● What is needed
Set down each entry again exactly as written.

---- Study material

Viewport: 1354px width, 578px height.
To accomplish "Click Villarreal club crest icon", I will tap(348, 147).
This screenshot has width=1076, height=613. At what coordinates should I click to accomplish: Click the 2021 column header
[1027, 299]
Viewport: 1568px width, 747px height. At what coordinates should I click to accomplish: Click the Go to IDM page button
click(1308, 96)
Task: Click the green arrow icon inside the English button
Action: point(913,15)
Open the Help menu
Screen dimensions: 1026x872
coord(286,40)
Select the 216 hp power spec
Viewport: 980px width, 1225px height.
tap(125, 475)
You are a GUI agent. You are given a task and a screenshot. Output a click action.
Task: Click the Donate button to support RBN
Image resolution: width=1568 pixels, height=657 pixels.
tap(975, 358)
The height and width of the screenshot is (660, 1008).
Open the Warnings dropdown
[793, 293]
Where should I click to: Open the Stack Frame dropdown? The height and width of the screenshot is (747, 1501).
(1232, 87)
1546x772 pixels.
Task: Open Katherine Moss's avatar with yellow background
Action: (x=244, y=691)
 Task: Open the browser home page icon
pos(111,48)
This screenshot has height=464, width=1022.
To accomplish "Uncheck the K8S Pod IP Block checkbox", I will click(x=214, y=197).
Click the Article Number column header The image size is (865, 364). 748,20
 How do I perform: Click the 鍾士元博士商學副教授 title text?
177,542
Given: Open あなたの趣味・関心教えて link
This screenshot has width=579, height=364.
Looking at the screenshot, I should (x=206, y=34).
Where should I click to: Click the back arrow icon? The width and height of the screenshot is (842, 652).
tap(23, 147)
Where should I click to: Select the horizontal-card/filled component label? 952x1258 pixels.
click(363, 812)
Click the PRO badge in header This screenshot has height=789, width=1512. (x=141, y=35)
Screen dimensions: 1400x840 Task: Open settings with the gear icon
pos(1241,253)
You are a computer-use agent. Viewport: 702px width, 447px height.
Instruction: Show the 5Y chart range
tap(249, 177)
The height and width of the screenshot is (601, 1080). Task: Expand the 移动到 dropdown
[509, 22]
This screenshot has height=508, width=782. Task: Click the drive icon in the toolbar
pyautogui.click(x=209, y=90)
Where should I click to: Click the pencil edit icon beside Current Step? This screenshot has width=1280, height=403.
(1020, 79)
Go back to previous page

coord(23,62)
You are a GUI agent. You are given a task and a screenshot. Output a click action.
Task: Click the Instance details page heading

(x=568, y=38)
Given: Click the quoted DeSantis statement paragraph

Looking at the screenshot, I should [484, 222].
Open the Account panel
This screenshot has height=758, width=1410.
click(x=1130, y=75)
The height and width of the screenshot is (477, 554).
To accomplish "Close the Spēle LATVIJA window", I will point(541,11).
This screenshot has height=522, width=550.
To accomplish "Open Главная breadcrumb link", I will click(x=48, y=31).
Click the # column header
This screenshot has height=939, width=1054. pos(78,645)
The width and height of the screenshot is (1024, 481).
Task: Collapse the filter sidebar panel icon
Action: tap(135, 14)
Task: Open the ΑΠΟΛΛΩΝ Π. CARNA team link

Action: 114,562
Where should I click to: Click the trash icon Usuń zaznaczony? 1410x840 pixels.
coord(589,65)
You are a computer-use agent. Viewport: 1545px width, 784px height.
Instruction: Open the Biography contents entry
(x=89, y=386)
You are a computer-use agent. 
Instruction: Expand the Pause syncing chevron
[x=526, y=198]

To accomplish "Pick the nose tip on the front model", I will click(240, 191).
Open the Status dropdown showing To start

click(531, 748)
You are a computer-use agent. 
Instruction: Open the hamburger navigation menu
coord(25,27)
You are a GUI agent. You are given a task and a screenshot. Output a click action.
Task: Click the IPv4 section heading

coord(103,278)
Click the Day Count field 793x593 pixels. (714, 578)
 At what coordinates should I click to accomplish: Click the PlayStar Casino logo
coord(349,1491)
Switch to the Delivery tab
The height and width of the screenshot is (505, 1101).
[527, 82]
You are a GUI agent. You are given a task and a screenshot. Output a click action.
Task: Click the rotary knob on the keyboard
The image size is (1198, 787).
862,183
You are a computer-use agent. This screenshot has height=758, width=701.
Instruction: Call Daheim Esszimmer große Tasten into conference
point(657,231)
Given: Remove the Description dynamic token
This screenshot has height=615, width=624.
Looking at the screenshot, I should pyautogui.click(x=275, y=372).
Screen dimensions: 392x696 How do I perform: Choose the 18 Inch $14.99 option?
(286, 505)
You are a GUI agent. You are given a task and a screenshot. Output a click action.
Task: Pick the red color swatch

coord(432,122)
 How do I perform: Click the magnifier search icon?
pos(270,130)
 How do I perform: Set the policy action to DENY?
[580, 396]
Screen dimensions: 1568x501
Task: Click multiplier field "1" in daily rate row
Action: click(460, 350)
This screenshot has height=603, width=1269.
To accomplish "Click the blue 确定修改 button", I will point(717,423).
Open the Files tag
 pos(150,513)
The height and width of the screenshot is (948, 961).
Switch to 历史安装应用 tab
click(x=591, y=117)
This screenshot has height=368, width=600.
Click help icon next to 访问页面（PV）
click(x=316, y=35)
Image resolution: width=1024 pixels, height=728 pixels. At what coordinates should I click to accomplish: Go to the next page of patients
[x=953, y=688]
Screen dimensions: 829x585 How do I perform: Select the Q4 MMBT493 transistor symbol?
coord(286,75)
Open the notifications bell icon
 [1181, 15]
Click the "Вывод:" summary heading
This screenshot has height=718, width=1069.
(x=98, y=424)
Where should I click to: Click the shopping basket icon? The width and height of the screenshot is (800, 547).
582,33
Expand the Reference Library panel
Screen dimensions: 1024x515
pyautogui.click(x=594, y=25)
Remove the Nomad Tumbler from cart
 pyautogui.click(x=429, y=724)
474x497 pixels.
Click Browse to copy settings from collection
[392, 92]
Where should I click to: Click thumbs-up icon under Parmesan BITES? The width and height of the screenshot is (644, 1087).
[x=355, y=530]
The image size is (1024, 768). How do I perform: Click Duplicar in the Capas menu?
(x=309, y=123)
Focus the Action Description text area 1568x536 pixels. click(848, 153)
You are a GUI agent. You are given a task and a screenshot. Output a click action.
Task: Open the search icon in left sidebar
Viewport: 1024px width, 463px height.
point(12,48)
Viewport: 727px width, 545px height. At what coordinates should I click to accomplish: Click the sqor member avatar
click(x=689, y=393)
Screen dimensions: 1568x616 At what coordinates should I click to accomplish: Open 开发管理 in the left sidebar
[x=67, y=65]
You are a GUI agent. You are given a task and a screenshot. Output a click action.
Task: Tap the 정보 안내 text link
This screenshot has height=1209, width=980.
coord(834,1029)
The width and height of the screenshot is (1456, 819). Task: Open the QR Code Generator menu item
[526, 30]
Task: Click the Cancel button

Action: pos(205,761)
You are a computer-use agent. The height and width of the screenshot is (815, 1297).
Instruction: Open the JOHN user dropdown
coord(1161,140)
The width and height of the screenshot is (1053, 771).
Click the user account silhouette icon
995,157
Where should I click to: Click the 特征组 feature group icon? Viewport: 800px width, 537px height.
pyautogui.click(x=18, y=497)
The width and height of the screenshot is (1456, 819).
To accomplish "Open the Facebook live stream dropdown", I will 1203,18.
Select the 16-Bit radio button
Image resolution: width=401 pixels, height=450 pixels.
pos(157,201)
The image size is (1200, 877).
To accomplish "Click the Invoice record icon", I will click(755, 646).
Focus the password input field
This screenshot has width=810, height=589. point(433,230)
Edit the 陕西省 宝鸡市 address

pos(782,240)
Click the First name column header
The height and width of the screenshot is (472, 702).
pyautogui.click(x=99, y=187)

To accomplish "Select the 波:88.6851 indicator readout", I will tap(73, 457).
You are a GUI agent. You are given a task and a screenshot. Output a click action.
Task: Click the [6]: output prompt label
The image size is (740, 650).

--------

● Task response
Viewport: 1354px width, 578px height.
To accomplish "Click Villarreal club crest icon", I will tap(348, 147).
This screenshot has width=1076, height=613. At what coordinates should I click to accomplish: Click the 2021 column header
[1027, 299]
Viewport: 1568px width, 747px height. At what coordinates should I click to accomplish: Click the Go to IDM page button
click(1308, 96)
Task: Click the green arrow icon inside the English button
Action: point(913,15)
Open the Help menu
Screen dimensions: 1026x872
coord(286,40)
Select the 216 hp power spec
Viewport: 980px width, 1225px height.
tap(125, 475)
You are a GUI agent. You are given a task and a screenshot. Output a click action.
Task: Click the Donate button to support RBN
Image resolution: width=1568 pixels, height=657 pixels.
tap(975, 358)
The height and width of the screenshot is (660, 1008).
Open the Warnings dropdown
[793, 293]
Where should I click to: Open the Stack Frame dropdown? The height and width of the screenshot is (747, 1501).
(1232, 87)
1546x772 pixels.
Task: Open Katherine Moss's avatar with yellow background
Action: (x=244, y=691)
 Task: Open the browser home page icon
pos(111,48)
This screenshot has height=464, width=1022.
To accomplish "Uncheck the K8S Pod IP Block checkbox", I will click(x=214, y=197).
Click the Article Number column header The image size is (865, 364). 748,20
 How do I perform: Click the 鍾士元博士商學副教授 title text?
177,542
Given: Open あなたの趣味・関心教えて link
This screenshot has width=579, height=364.
Looking at the screenshot, I should (x=206, y=34).
Where should I click to: Click the back arrow icon? The width and height of the screenshot is (842, 652).
tap(23, 147)
Where should I click to: Select the horizontal-card/filled component label? 952x1258 pixels.
click(363, 812)
Click the PRO badge in header This screenshot has height=789, width=1512. (x=141, y=35)
Screen dimensions: 1400x840 Task: Open settings with the gear icon
pos(1241,253)
You are a computer-use agent. Viewport: 702px width, 447px height.
Instruction: Show the 5Y chart range
tap(249, 177)
The height and width of the screenshot is (601, 1080). Task: Expand the 移动到 dropdown
[509, 22]
This screenshot has height=508, width=782. Task: Click the drive icon in the toolbar
pyautogui.click(x=209, y=90)
Where should I click to: Click the pencil edit icon beside Current Step? This screenshot has width=1280, height=403.
(1020, 79)
Go back to previous page

coord(23,62)
You are a GUI agent. You are given a task and a screenshot. Output a click action.
Task: Click the Instance details page heading

(x=568, y=38)
Given: Click the quoted DeSantis statement paragraph

Looking at the screenshot, I should [484, 222].
Open the Account panel
This screenshot has height=758, width=1410.
click(x=1130, y=75)
The height and width of the screenshot is (477, 554).
To accomplish "Close the Spēle LATVIJA window", I will point(541,11).
This screenshot has height=522, width=550.
To accomplish "Open Главная breadcrumb link", I will click(x=48, y=31).
Click the # column header
This screenshot has height=939, width=1054. pos(78,645)
The width and height of the screenshot is (1024, 481).
Task: Collapse the filter sidebar panel icon
Action: tap(135, 14)
Task: Open the ΑΠΟΛΛΩΝ Π. CARNA team link

Action: 114,562
Where should I click to: Click the trash icon Usuń zaznaczony? 1410x840 pixels.
coord(589,65)
You are a computer-use agent. Viewport: 1545px width, 784px height.
Instruction: Open the Biography contents entry
(x=89, y=386)
You are a computer-use agent. 
Instruction: Expand the Pause syncing chevron
[x=526, y=198]

To accomplish "Pick the nose tip on the front model", I will click(240, 191).
Open the Status dropdown showing To start

click(531, 748)
You are a computer-use agent. 
Instruction: Open the hamburger navigation menu
coord(25,27)
You are a GUI agent. You are given a task and a screenshot. Output a click action.
Task: Click the IPv4 section heading

coord(103,278)
Click the Day Count field 793x593 pixels. (714, 578)
 At what coordinates should I click to accomplish: Click the PlayStar Casino logo
coord(349,1491)
Switch to the Delivery tab
The height and width of the screenshot is (505, 1101).
[527, 82]
You are a GUI agent. You are given a task and a screenshot. Output a click action.
Task: Click the rotary knob on the keyboard
The image size is (1198, 787).
862,183
You are a computer-use agent. This screenshot has height=758, width=701.
Instruction: Call Daheim Esszimmer große Tasten into conference
point(657,231)
Given: Remove the Description dynamic token
This screenshot has height=615, width=624.
Looking at the screenshot, I should pyautogui.click(x=275, y=372).
Screen dimensions: 392x696 How do I perform: Choose the 18 Inch $14.99 option?
(286, 505)
You are a GUI agent. You are given a task and a screenshot. Output a click action.
Task: Pick the red color swatch

coord(432,122)
 How do I perform: Click the magnifier search icon?
pos(270,130)
 How do I perform: Set the policy action to DENY?
[580, 396]
Screen dimensions: 1568x501
Task: Click multiplier field "1" in daily rate row
Action: click(460, 350)
This screenshot has height=603, width=1269.
To accomplish "Click the blue 确定修改 button", I will point(717,423).
Open the Files tag
 pos(150,513)
The height and width of the screenshot is (948, 961).
Switch to 历史安装应用 tab
click(x=591, y=117)
This screenshot has height=368, width=600.
Click help icon next to 访问页面（PV）
click(x=316, y=35)
Image resolution: width=1024 pixels, height=728 pixels. At what coordinates should I click to accomplish: Go to the next page of patients
[x=953, y=688]
Screen dimensions: 829x585 How do I perform: Select the Q4 MMBT493 transistor symbol?
coord(286,75)
Open the notifications bell icon
 [1181, 15]
Click the "Вывод:" summary heading
This screenshot has height=718, width=1069.
(x=98, y=424)
Where should I click to: Click the shopping basket icon? The width and height of the screenshot is (800, 547).
582,33
Expand the Reference Library panel
Screen dimensions: 1024x515
pyautogui.click(x=594, y=25)
Remove the Nomad Tumbler from cart
 pyautogui.click(x=429, y=724)
474x497 pixels.
Click Browse to copy settings from collection
[392, 92]
Where should I click to: Click thumbs-up icon under Parmesan BITES? The width and height of the screenshot is (644, 1087).
[x=355, y=530]
The image size is (1024, 768). How do I perform: Click Duplicar in the Capas menu?
(x=309, y=123)
Focus the Action Description text area 1568x536 pixels. click(848, 153)
You are a GUI agent. You are given a task and a screenshot. Output a click action.
Task: Open the search icon in left sidebar
Viewport: 1024px width, 463px height.
point(12,48)
Viewport: 727px width, 545px height. At what coordinates should I click to accomplish: Click the sqor member avatar
click(x=689, y=393)
Screen dimensions: 1568x616 At what coordinates should I click to accomplish: Open 开发管理 in the left sidebar
[x=67, y=65]
You are a GUI agent. You are given a task and a screenshot. Output a click action.
Task: Tap the 정보 안내 text link
This screenshot has height=1209, width=980.
coord(834,1029)
The width and height of the screenshot is (1456, 819). Task: Open the QR Code Generator menu item
[526, 30]
Task: Click the Cancel button

Action: pos(205,761)
You are a computer-use agent. The height and width of the screenshot is (815, 1297).
Instruction: Open the JOHN user dropdown
coord(1161,140)
The width and height of the screenshot is (1053, 771).
Click the user account silhouette icon
995,157
Where should I click to: Click the 特征组 feature group icon? Viewport: 800px width, 537px height.
pyautogui.click(x=18, y=497)
The width and height of the screenshot is (1456, 819).
To accomplish "Open the Facebook live stream dropdown", I will 1203,18.
Select the 16-Bit radio button
Image resolution: width=401 pixels, height=450 pixels.
pos(157,201)
The image size is (1200, 877).
To accomplish "Click the Invoice record icon", I will click(755, 646).
Focus the password input field
This screenshot has width=810, height=589. point(433,230)
Edit the 陕西省 宝鸡市 address

pos(782,240)
Click the First name column header
The height and width of the screenshot is (472, 702).
pyautogui.click(x=99, y=187)

To accomplish "Select the 波:88.6851 indicator readout", I will tap(73, 457).
You are a GUI agent. You are given a task and a screenshot. Output a click action.
Task: Click the [6]: output prompt label
The image size is (740, 650).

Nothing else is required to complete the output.